▶ **LISTED RECORDS**:

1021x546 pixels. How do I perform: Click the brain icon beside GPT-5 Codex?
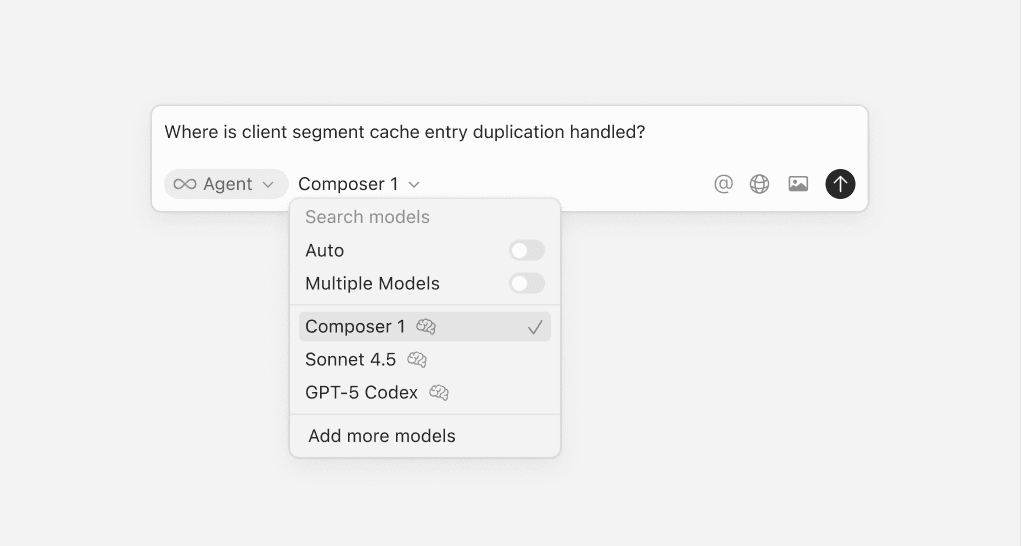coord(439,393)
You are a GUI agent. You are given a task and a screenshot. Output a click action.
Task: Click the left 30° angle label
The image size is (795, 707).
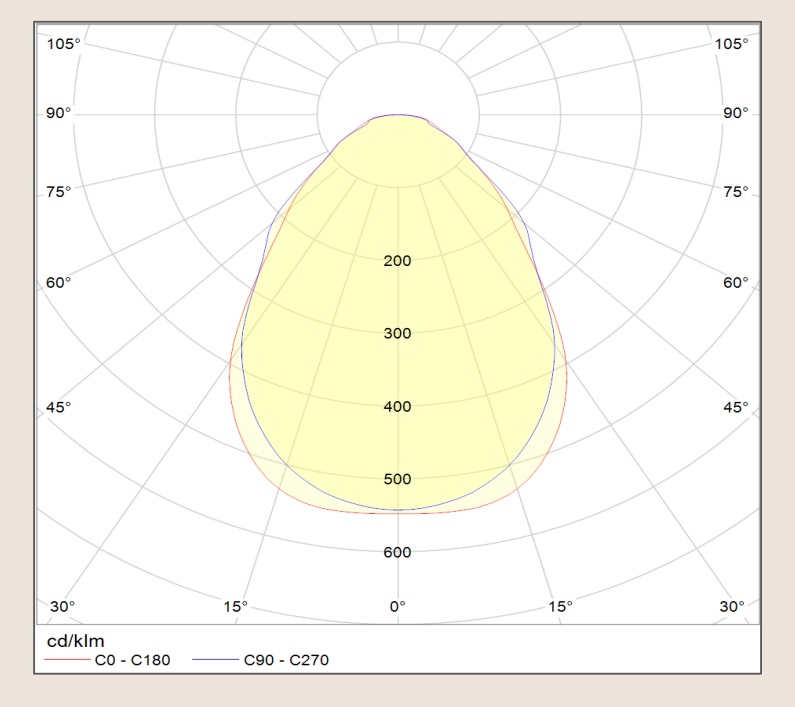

▶ **TASK STATEMENT**:
Apart from the pictures, return the records exactly.

▶ **RESULT OF THIS TASK**:
1021x546 pixels. How do I perform: Click the brain icon beside GPT-5 Codex?
coord(439,393)
You are a GUI agent. You are given a task and a screenshot. Output a click action.
Task: Click the left 30° angle label
The image size is (795, 707).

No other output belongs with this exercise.